Sauf que cette success story a un coût. Selon l’étude Apprentissage, quatre leviers pour reprendre le contrôle, rédigé par l’économiste et chercheur associé à l’Observatoire français des conjonctures économiques (OFCE) Bruno Coquet, « le coût de cette politique est excessif : en 2023 la dépense nationale pour l’apprentissage aurait atteint 24,9 milliards d’euros, soit 26 000 euros par apprenti, environ deux fois plus que celui consacré à chaque étudiant du supérieur. » Selon les chiffres de la CGT, l’apprentissage aurait coûté 14,5 milliards d’euros (aides aux entreprises incluses) en 2022, de loin le premier budget des politiques d'emploi des jeunes. L’étude de l’OFCE montre que cette politique est, en réalité, encore plus onéreuse, si l’on prend en compte les exonérations sociales et fiscales dont bénéficient les contrats d’apprentissage, de même que les dépenses d’assurance chômage. « En incluant les subventions différées de la protection sociale, ce coût pourrait aller jusqu’à doubler » alerte le rapport. De plus, la politique de soutien à l’apprentissage bénéficie essentiellement aux jeunes préparant un diplôme de l’enseignement supérieur (deux tiers des entrants en 2023, contre seulement un tiers en 2017). Autant de jeunes « qui n’ont pas besoin de ce type de coups de pouce financiers étant donné que c’est le diplôme qu’ils obtiennent qui est déterminant pour les employabilité, et non pas qu’il ait été acquis par la voie de l’apprentissage ou à l’issue d’un cursus classique », précise l’étude. Une conclusion qui rejoint les données établis par le Ministère du travail : selon les chiffres de la DARES, sur les 733 200 nouveaux contrats signés en 2021, 60 % concerne l’enseignement supérieur. Les moyens alloués à l’apprentissage bénéficient donc principalement aux populations qui en ont le moins besoin. À l’inverse, les sortants du chômage représentent moins de 6 % des nouveaux apprentis.

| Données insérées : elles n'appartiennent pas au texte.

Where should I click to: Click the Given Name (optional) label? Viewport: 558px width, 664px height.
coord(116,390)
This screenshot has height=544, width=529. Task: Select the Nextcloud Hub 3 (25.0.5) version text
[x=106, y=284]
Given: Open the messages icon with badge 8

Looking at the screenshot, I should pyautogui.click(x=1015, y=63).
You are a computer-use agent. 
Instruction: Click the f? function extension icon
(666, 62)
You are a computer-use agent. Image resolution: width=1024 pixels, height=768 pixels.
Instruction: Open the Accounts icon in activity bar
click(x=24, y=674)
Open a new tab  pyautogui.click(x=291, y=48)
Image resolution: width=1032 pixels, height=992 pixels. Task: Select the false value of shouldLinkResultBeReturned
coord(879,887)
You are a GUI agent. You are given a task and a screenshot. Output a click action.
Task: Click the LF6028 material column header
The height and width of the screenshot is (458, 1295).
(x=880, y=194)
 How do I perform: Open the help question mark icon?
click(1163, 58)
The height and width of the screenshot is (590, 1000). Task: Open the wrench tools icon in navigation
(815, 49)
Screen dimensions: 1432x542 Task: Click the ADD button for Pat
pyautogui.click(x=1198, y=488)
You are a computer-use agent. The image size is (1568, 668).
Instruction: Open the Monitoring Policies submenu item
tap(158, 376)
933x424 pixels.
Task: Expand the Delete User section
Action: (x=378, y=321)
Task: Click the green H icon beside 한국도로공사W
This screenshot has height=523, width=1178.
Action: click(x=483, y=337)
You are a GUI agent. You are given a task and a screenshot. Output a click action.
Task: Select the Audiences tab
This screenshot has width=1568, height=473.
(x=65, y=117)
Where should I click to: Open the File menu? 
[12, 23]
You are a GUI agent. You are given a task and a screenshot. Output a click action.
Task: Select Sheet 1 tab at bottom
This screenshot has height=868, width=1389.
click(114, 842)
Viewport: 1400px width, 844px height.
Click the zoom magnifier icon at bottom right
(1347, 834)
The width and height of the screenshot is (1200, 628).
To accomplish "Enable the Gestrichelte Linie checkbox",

Mirages de l’apprentissage

Si la politique volontariste en matière d’apprentissage a permis d’augmenter le taux d'emploi des jeunes de 15 à 24 ans et donc de diminuer leur taux de chômage, l’étude montre toutefois que la hausse de l’apprentissage repose essentiellement sur une bascule du statut d’étudiant vers celui de salarié, et que le nombre de jeunes chômeurs a, lui, très peu diminué ( – 26 000 entre 2018 et 2023). Par ailleurs, les jeunes ni en emploi ni en formation ont peu profité de cette dynamique puisqu’en 2023, ils sont légèrement plus nombreux que fin 2019 et que le nombre de jeunes dans le halo du chômage a progressé de + 38 % par rapport à ce qu’il était avant la réforme de 2018. En permettant à des jeunes autrefois étudiants de devenir salarié, l’apprentissage gonfle ainsi artificiellement les chiffres de l'emploi des jeunes, mais ne résout rien au problème structurel du chômage qui touche cette population. Certes, la réforme de 2018 tout comme la mise en place de l’aide exceptionnelle ont eu pour effet de créer des emplois ( + 78 000 pour la réforme de 2018 et 458 000 emplois créés de façon directe ou indirecte du fait de l’aide exceptionnelle), mais leur nombre restent faible au regard des montants exorbitants engagés. Alors que le budget 2025 est en cours d’élaboration par Matignon, il semble que le soutien à l’apprentissage soit également concerné par la cure austéritaire qui s’annonce. Matignon prévoit notamment « une évolution des primes à l'embauche des apprentis pour cibler les contrats pour lesquels le soutien public est le plus efficient, ainsi qu'une optimisation de la gestion de France compétences ».